Vorliegender Text –
Skip to content

Ganz persönliche Gedanken zum Brexit

2016 27. Juni
von Martin Löschmann

Ich werde gefragt, was ich als Experte denn von dem Brexit hielte.
Na, wohl kaum. Der sei ich eher nicht.
Wie auch immer: Auf jeden Fall kennst du England besser als ich

Ich muss gestehen, als vermeintlicher England-Experte habe ich kläglich versagt, denn ich war geradezu stoisch davon überzeugt: Great Britain will remain, schließlich habe ich wie einst Theodor Fontane erfahren, dass Engländer sehr gut rechnen können. Doch offensichtlich wurden sie da jetzt von den Schotten und den Nordirländern übertroffen. Ob die ‚älteren Brexitanhänger‘ und ‚die vom Lande‘ daran gedacht haben, dass Great Britain nun endlich doch auseinanderbrechen könnte?

Ich war ja in den 90er Jahren ein Nutznießer der EU im besten Sinne des Wortes, warum sollte ich den Brexit nicht bedauern? Im Übrigen bin ich der Meinung: Zur europäischen Union gibt es letztlich keine Alternative. Keine Frage ist: Es muss nicht diese, es darf nicht die heutige sein.

In meinen „Unerhörten Erinnerungen eines Sonstigen“ steht, wie ich nach der Wende nach Kingston upon Thames kam. Eben über ein EU-Projekt (Tempus) unter Federführung der Kingston University in London.

Quellenmaterial –

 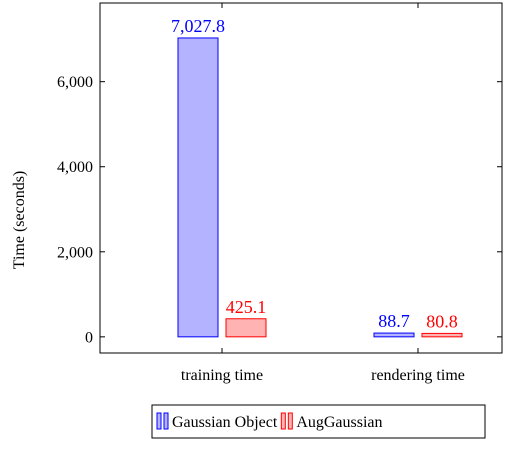 I want to click on y-tick-label: 4,000, so click(x=75, y=168).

Aufgaben –
1. Über welches EU-Projekt kam der Autor des Textes über den Brexit nach der Wende nach Kingston upon Thames?
2. Setze den Text über den Brexit nach seinem letzten Satz fort.
Die Auflistung ist eigenständiges Material und gehört nicht zum Text über den Brexit.

Erwartete Antworten –
1. Über das EU-Projekt Tempus unter Federführung der Kingston University in London.

2.
Wir schreiben das Jahr 92 und ich bin auf dem Wege in die Arbeitslosigkeit. Da kommt mir – eben noch an der Uni Leipzig – das Mitwirken an einem EU-Projekt „zur Förderung europäischer Kommunikationsfähigkeit“ zupass. Es hat konkret die Vermittlung und Aneignung der Fachsprache Medizin zum Ziel, weshalb sich das Projekt zuerst auf den Fachsprachenunterricht an der Uni Leipzig/Herder-Institut und an der Budapester Semmelweis-Universität konzentriert, ein Jahr später wurde die Medizinische Universität in Varna einbezogen.
Am Rande bemerkt: Was für eine Freude, als es in diesem Jahr (2016), also nach 18 Jahren, im Rahmen eines EU-Mobilitätsprojekts des IIK Ansbach ein Wiedersehen mit damaligen Mitstreiterinnen und Mitstreitern gab.
Sollte sich jemand für das alte Projekt interessieren, verweise ich auf die vom DAAD herausgegebenen Success Stories (Bonn 1992), in dem ich darüber berichtet habe.

Man mochte sich fragen, weshalb gerade die „School of Languages“ die Federführung seinerzeit bekam. Schon bei diesem Projekt zeigte sich nämlich eine Schwäche des EU-Managements, ein hoher bürokratischer Aufwand, den man erst einmal begreifen und bewältigen musste. Aber das ändert nichts am Segen des gemeinsamen Unternehmens für alle Beteiligten – auch für die Briten.

Die Schwäche bestand für mich damals darin, dass eine Institution die Federführung bekam, die mit dem fachlichen Gegenstand des Projekts anfänglich wenig zu tun hatte. Halt eine Aushandlung von Politmanagern.
Der berühmt gewordenen Kommission, die die grüne Gurke in Brüssel geradeziehen wollte, hätte man allerdings von vorneherein die Ohren langziehen müssen.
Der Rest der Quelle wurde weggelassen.